Extrait du texte –
+--
Les tirailleurs africains avaient cru, eux aussi, qu’ils étaient devenus les frères des Blancs après avoir combattu à leurs côtés pendant les deux guerres mondiales jusqu’au jour, le 1er décembre 1944, où 70 d’entre eux furent massacrés par des gendarmes français dans le camp de Thiaroye, pour avoir réclamé le paiement de leurs indemnités et pécule promis depuis des mois. Jean-Bedel Bokassa se considérait comme l’ami de la France. Il appelait même De Gaulle son papa, un papa à l’enterrement duquel il ne se priva pas de verser un torrent de larmes. Mais, quand il fut renversé par la même France en 1979 et qu’il voulut s’exiler dans l’Hexagone, Giscard, qui profita pourtant des diamants centrafricains, lui répondit qu’il n’était pas le bienvenu en France. Finalement, c’est Houphouët qui le recueillit.

Peu avant le premier tour de la présidentielle de 2010, Claude Guéant, en visite à Abidjan, laissa entendre que son pays ne soutenait aucun candidat et que Paris travaillerait avec le président qui serait élu par les Ivoiriens. Et, une fois de plus, il se trouva des Ivoiriens naïfs pour gober les mensonges de Guéant. Or l’ancien ministre de l’Intérieur ne disait pas la vérité car, quelques semaines plus tard, l’armée française fut mise à contribution pour bombarder la résidence du chef de l’État et installer le pion de la France.
+--
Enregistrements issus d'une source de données
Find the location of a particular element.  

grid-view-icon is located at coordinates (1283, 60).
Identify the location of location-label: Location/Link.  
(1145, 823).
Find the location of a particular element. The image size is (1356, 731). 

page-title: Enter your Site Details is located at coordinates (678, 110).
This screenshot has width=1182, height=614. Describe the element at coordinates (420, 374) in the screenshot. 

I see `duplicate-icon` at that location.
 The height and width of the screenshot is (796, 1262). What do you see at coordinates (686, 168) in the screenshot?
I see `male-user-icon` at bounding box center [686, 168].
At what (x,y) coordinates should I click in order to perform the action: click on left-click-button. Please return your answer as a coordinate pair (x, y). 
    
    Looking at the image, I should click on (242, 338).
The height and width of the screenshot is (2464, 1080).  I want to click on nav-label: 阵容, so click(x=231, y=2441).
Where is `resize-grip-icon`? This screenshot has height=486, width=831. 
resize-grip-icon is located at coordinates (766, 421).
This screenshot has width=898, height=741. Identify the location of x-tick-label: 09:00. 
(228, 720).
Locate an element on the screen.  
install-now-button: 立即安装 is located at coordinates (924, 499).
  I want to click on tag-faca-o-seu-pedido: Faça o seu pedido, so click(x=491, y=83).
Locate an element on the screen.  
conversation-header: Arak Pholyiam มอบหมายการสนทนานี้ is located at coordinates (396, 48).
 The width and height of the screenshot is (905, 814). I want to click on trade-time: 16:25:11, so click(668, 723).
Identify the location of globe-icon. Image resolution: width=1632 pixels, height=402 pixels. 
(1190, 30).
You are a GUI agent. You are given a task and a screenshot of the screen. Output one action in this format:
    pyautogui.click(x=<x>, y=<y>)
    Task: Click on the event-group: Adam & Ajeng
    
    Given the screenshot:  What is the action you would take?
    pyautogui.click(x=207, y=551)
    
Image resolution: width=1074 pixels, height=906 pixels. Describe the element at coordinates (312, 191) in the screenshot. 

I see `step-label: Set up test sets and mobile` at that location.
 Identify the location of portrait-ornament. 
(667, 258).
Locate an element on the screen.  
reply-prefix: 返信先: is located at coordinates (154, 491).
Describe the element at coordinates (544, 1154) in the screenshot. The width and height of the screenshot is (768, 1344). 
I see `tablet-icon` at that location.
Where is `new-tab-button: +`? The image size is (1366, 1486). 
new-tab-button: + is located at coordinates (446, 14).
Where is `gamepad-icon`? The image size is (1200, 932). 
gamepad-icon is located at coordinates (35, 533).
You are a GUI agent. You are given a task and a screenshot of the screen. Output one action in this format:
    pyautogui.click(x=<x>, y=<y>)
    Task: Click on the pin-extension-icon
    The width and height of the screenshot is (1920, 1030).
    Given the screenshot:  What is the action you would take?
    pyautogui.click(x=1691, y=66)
+--
Travail demandé –
1. D'après l'extrait, qui a finalement recueilli Jean-Bedel Bokassa après son renversement en 1979 ?
2. Transcrivez le passage de l'extrait qui commence par « Peu avant le » et se termine par « pion de la France. ».
Ces enregistrements forment un matériau distinct de l'extrait.

Réponses ci-dessous –
1. Houphouët.

2.
Peu avant le premier tour de la présidentielle de 2010, Claude Guéant, en visite à Abidjan, laissa entendre que son pays ne soutenait aucun candidat et que Paris travaillerait avec le président qui serait élu par les Ivoiriens. Et, une fois de plus, il se trouva des Ivoiriens naïfs pour gober les mensonges de Guéant. Or l’ancien ministre de l’Intérieur ne disait pas la vérité car, quelques semaines plus tard, l’armée française fut mise à contribution pour bombarder la résidence du chef de l’État et installer le pion de la France.